The pre-reversal enhancement (PRE) of equatorial F-region vertical drift varies strongly day-to-day and with longitude, but the tidal origin of this variability remains debated. Classical theory (CFM, HCDM, EEJ) attributes PRE primarily to F-region zonal winds interacting with the dusk terminator conductivity gradient, with migrating tides (DW1, SW2) usually invoked as the dominant drivers of variability.
Using the SAED coupled ionosphere-electrodynamics model in a series of controlled single-tide-varying experiments- in which one tidal mode varies day-to-day while all other modes and the background conductivities are held fixed- we attribute day-to-day PRE variability to specific tides and identify the responsible pathway. This configuration explicitly removes the classical Eccles mechanisms as sources of day-to-day variability, since the terminator conductivity gradient is identical every day.

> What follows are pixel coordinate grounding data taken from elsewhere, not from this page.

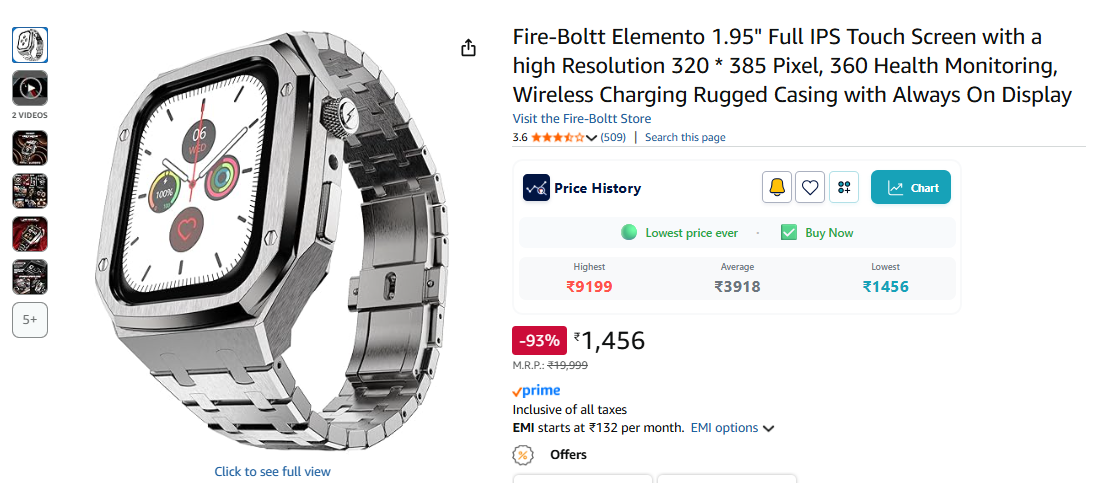Select the red watch thumbnail
Image resolution: width=1108 pixels, height=483 pixels.
30,234
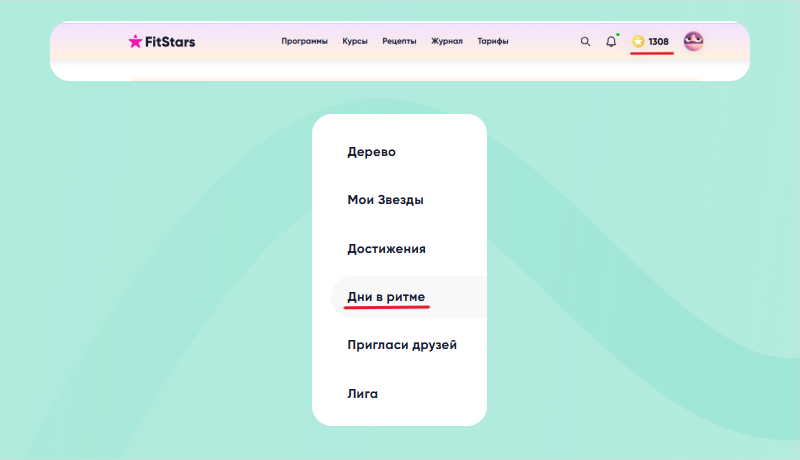The height and width of the screenshot is (460, 800).
Task: Open the user avatar profile picture
Action: (693, 41)
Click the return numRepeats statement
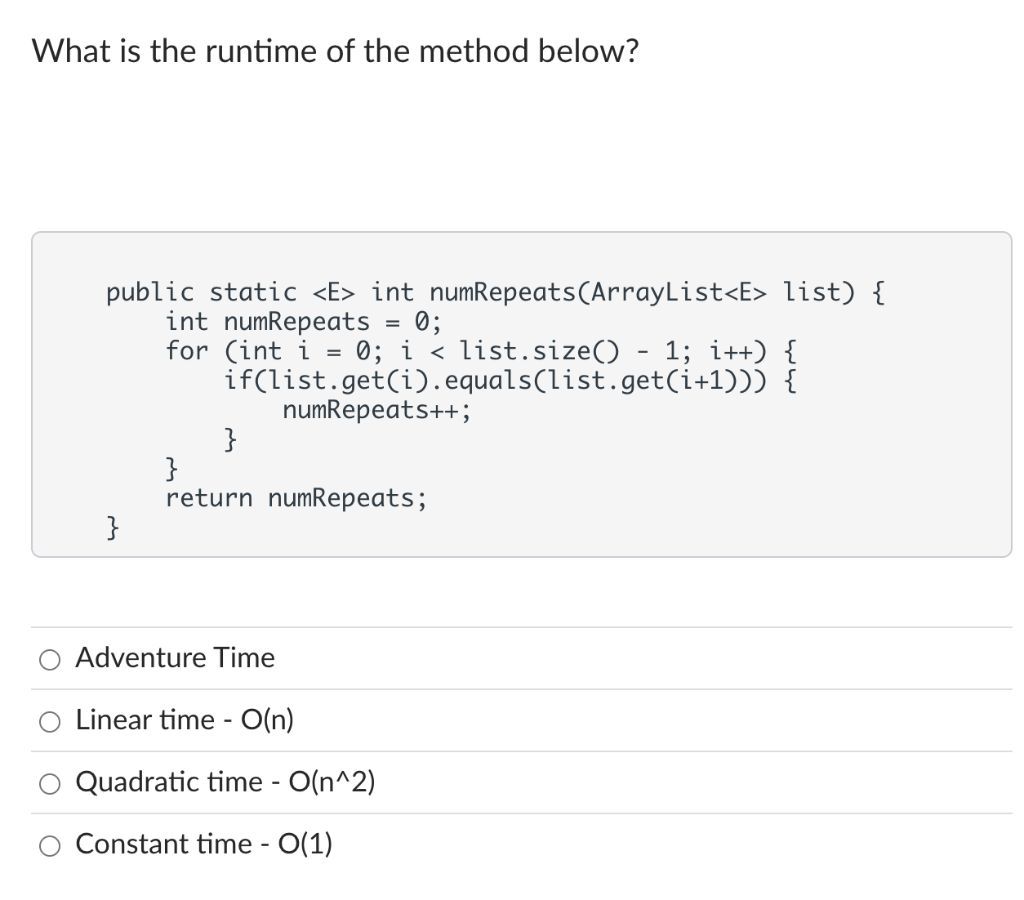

Cross-tide analysis at low latitudes shows that non-migrating tides in the summer-hemisphere E-region at dusk significantly drive the day-to-day PRE variability. The mechanism is a "terminator-amplifier" acting on E-region tidal winds: day-to-day amplitude and phase variations of these tides produce dusk-wind anomalies that the fixed terminator conductivity gradient amplifies PRE perturbations.
This new pathway highlights that in addition to the classical F-region Eccles mechanisms in which the F-region dynamo sets the climatological baseline PRE, the sunlit summer-hemisphere E-region dynamo also significantly modulates and drives the day-to-day variability of equatorial PRE.